The owners of a nightclub where a 2003 fire at a Great White concert killed 100 people have reached a tentative $813,000 settlement with survivors and relatives of those killed, the latest in a flurry of agreements made in the last year to resolve lawsuits over the deadly blaze.
The settlement offer from Jeffrey and Michael Derderian, revealed in court papers Wednesday, will be covered by their insurance policy; the brothers have received bankruptcy protection that shielded them from lawsuits.
More than $175 million has now been offered by dozens of defendants to the more than 300 people suing over the Feb. 20, 2003, fire at The Station nightclub in West Warwick.
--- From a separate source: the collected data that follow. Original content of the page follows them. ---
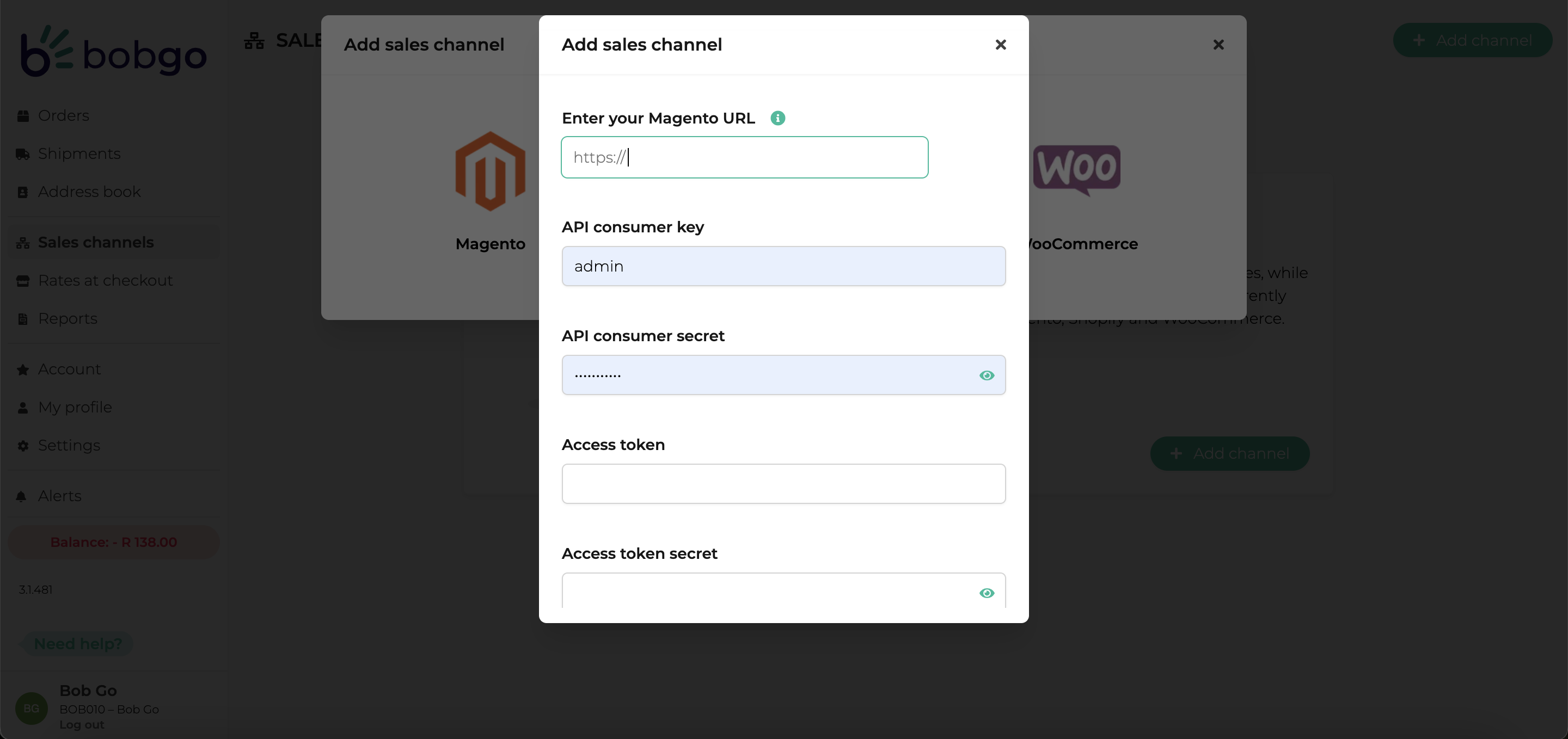
Task: Click into the API consumer key field
Action: [x=783, y=267]
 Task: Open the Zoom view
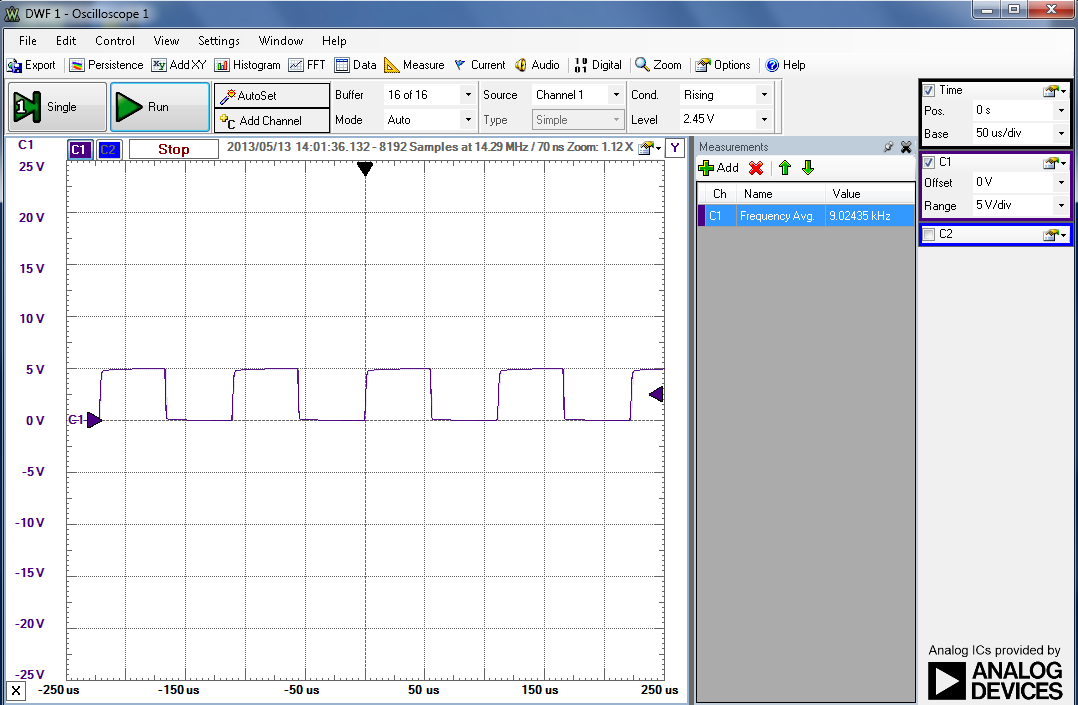pyautogui.click(x=658, y=65)
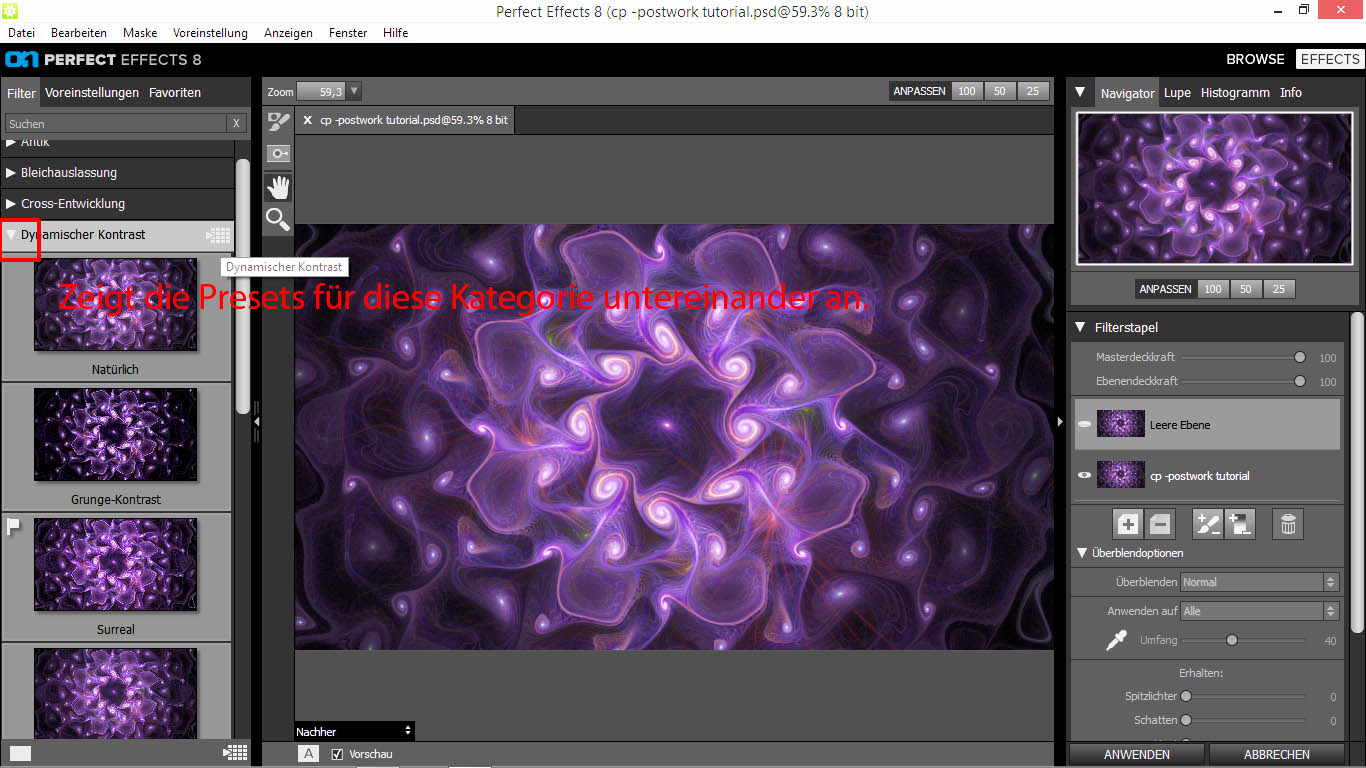Image resolution: width=1366 pixels, height=768 pixels.
Task: Hide the Leere Ebene layer
Action: pyautogui.click(x=1084, y=425)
It began when pyrotechnics ignited cheap packaging foam the Derderians had installed as soundproofing.
Members of Great White, the 1980s rock band whose tour manager shot off the pyrotechnics at the start of a concert, agreed to a separate $1 million settlement in court papers filed Tuesday. The band’s insurer is covering the settlement.
The settlement still requires the approval of the federal bankruptcy court, the judge overseeing the lawsuits and the hundreds of people who are suing.
The Derderians were accused in the lawsuits of operating an unsafe nightclub, where an exit door swung the wrong way, overcrowding was permitted and foam that experts said burned like gasoline lined the walls near the stage.
The brothers did not admit any wrongdoing under the settlement, but have apologized in court to victims and have said they had no idea the foam was flammable.